--- HOW TO COMPLETE THIS TASK ---
Please print all the lines below exactly as they are written.

(Beginning of RECORD SET)

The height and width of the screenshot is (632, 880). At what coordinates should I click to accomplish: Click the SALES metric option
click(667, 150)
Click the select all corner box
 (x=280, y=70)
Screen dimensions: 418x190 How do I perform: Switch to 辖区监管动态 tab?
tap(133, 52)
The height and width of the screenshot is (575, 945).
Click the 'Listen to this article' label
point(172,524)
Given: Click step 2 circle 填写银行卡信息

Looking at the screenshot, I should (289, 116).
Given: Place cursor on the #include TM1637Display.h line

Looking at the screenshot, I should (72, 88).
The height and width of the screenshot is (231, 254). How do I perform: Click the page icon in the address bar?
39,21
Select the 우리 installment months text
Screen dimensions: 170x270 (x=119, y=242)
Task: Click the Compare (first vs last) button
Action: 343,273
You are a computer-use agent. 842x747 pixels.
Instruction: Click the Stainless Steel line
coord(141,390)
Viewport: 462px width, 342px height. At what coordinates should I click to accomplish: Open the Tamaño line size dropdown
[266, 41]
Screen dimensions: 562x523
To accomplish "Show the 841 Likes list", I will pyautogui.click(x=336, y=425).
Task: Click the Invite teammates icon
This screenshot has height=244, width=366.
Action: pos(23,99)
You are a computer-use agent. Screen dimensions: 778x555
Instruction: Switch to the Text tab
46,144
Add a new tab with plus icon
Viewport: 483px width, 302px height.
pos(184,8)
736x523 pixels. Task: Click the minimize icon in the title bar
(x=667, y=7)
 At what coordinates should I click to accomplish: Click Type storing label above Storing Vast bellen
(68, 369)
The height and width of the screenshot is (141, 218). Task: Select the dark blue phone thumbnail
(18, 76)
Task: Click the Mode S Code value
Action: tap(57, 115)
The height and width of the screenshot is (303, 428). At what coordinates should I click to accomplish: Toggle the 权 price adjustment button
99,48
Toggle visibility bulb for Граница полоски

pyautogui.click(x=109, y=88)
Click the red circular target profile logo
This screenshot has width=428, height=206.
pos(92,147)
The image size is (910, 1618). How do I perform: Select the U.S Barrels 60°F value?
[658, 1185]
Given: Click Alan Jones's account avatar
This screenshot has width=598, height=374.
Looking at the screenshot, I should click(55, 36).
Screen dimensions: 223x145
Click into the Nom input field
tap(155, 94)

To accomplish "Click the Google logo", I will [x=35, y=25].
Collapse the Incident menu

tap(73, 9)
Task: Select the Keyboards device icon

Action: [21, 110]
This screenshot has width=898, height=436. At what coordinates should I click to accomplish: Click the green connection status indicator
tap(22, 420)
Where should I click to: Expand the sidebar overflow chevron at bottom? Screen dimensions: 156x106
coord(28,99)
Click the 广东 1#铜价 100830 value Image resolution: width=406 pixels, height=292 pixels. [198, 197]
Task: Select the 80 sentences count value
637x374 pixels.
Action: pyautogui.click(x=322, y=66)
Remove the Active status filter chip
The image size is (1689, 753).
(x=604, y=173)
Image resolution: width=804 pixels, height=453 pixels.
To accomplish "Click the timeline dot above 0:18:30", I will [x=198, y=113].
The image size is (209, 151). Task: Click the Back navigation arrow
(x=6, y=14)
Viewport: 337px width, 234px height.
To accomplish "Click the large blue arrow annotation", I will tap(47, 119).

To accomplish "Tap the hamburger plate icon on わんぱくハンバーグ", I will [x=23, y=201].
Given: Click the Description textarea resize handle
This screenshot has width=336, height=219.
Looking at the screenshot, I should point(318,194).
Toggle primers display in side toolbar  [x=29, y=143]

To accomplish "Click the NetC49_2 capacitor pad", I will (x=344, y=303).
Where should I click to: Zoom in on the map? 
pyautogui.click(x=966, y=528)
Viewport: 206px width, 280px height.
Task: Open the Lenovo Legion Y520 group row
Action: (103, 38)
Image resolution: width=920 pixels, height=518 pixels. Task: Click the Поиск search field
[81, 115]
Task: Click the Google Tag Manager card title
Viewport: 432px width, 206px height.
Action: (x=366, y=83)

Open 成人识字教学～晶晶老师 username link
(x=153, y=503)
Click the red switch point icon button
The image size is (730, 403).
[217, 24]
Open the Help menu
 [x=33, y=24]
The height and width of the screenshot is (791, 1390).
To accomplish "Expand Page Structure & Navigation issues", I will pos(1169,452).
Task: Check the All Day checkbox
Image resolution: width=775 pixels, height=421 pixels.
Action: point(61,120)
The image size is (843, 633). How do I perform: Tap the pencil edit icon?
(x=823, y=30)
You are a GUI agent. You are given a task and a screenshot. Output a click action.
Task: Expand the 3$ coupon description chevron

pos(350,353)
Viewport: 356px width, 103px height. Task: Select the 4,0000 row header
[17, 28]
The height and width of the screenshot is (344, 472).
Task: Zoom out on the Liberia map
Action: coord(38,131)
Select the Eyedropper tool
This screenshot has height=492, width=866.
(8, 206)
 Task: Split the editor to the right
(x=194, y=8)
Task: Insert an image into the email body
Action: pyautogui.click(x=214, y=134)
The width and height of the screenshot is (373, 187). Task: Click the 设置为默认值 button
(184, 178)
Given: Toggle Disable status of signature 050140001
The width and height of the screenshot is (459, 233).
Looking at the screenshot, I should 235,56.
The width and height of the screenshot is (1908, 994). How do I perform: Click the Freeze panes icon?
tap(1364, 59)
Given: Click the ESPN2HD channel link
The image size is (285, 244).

(End of RECORD SET)

--- SOLUTION TO THIS EXERCISE ---
The height and width of the screenshot is (632, 880). At what coordinates should I click to accomplish: Click the SALES metric option
click(667, 150)
Click the select all corner box
 (x=280, y=70)
Screen dimensions: 418x190 How do I perform: Switch to 辖区监管动态 tab?
tap(133, 52)
The height and width of the screenshot is (575, 945).
Click the 'Listen to this article' label
point(172,524)
Given: Click step 2 circle 填写银行卡信息

Looking at the screenshot, I should (289, 116).
Given: Place cursor on the #include TM1637Display.h line

Looking at the screenshot, I should (72, 88).
The height and width of the screenshot is (231, 254). How do I perform: Click the page icon in the address bar?
39,21
Select the 우리 installment months text
Screen dimensions: 170x270 (x=119, y=242)
Task: Click the Compare (first vs last) button
Action: 343,273
You are a computer-use agent. 842x747 pixels.
Instruction: Click the Stainless Steel line
coord(141,390)
Viewport: 462px width, 342px height. At what coordinates should I click to accomplish: Open the Tamaño line size dropdown
[266, 41]
Screen dimensions: 562x523
To accomplish "Show the 841 Likes list", I will pyautogui.click(x=336, y=425).
Task: Click the Invite teammates icon
This screenshot has height=244, width=366.
Action: pos(23,99)
You are a computer-use agent. Screen dimensions: 778x555
Instruction: Switch to the Text tab
46,144
Add a new tab with plus icon
Viewport: 483px width, 302px height.
pos(184,8)
736x523 pixels. Task: Click the minimize icon in the title bar
(x=667, y=7)
 At what coordinates should I click to accomplish: Click Type storing label above Storing Vast bellen
(68, 369)
The height and width of the screenshot is (141, 218). Task: Select the dark blue phone thumbnail
(18, 76)
Task: Click the Mode S Code value
Action: tap(57, 115)
The height and width of the screenshot is (303, 428). At what coordinates should I click to accomplish: Toggle the 权 price adjustment button
99,48
Toggle visibility bulb for Граница полоски

pyautogui.click(x=109, y=88)
Click the red circular target profile logo
This screenshot has width=428, height=206.
pos(92,147)
The image size is (910, 1618). How do I perform: Select the U.S Barrels 60°F value?
[658, 1185]
Given: Click Alan Jones's account avatar
This screenshot has width=598, height=374.
Looking at the screenshot, I should click(55, 36).
Screen dimensions: 223x145
Click into the Nom input field
tap(155, 94)

To accomplish "Click the Google logo", I will [x=35, y=25].
Collapse the Incident menu

tap(73, 9)
Task: Select the Keyboards device icon

Action: [21, 110]
This screenshot has width=898, height=436. At what coordinates should I click to accomplish: Click the green connection status indicator
tap(22, 420)
Where should I click to: Expand the sidebar overflow chevron at bottom? Screen dimensions: 156x106
coord(28,99)
Click the 广东 1#铜价 100830 value Image resolution: width=406 pixels, height=292 pixels. [198, 197]
Task: Select the 80 sentences count value
637x374 pixels.
Action: pyautogui.click(x=322, y=66)
Remove the Active status filter chip
The image size is (1689, 753).
(x=604, y=173)
Image resolution: width=804 pixels, height=453 pixels.
To accomplish "Click the timeline dot above 0:18:30", I will [x=198, y=113].
The image size is (209, 151). Task: Click the Back navigation arrow
(x=6, y=14)
Viewport: 337px width, 234px height.
To accomplish "Click the large blue arrow annotation", I will tap(47, 119).

To accomplish "Tap the hamburger plate icon on わんぱくハンバーグ", I will [x=23, y=201].
Given: Click the Description textarea resize handle
This screenshot has width=336, height=219.
Looking at the screenshot, I should point(318,194).
Toggle primers display in side toolbar  [x=29, y=143]

To accomplish "Click the NetC49_2 capacitor pad", I will (x=344, y=303).
Where should I click to: Zoom in on the map? 
pyautogui.click(x=966, y=528)
Viewport: 206px width, 280px height.
Task: Open the Lenovo Legion Y520 group row
Action: (103, 38)
Image resolution: width=920 pixels, height=518 pixels. Task: Click the Поиск search field
[81, 115]
Task: Click the Google Tag Manager card title
Viewport: 432px width, 206px height.
Action: (x=366, y=83)

Open 成人识字教学～晶晶老师 username link
(x=153, y=503)
Click the red switch point icon button
The image size is (730, 403).
[217, 24]
Open the Help menu
 [x=33, y=24]
The height and width of the screenshot is (791, 1390).
To accomplish "Expand Page Structure & Navigation issues", I will pos(1169,452).
Task: Check the All Day checkbox
Image resolution: width=775 pixels, height=421 pixels.
Action: point(61,120)
The image size is (843, 633). How do I perform: Tap the pencil edit icon?
(x=823, y=30)
You are a GUI agent. You are given a task and a screenshot. Output a click action.
Task: Expand the 3$ coupon description chevron

pos(350,353)
Viewport: 356px width, 103px height. Task: Select the 4,0000 row header
[17, 28]
The height and width of the screenshot is (344, 472).
Task: Zoom out on the Liberia map
Action: coord(38,131)
Select the Eyedropper tool
This screenshot has height=492, width=866.
(8, 206)
 Task: Split the editor to the right
(x=194, y=8)
Task: Insert an image into the email body
Action: pyautogui.click(x=214, y=134)
The width and height of the screenshot is (373, 187). Task: Click the 设置为默认值 button
(184, 178)
Given: Toggle Disable status of signature 050140001
The width and height of the screenshot is (459, 233).
Looking at the screenshot, I should 235,56.
The width and height of the screenshot is (1908, 994). How do I perform: Click the Freeze panes icon?
tap(1364, 59)
Given: Click the ESPN2HD channel link
The image size is (285, 244).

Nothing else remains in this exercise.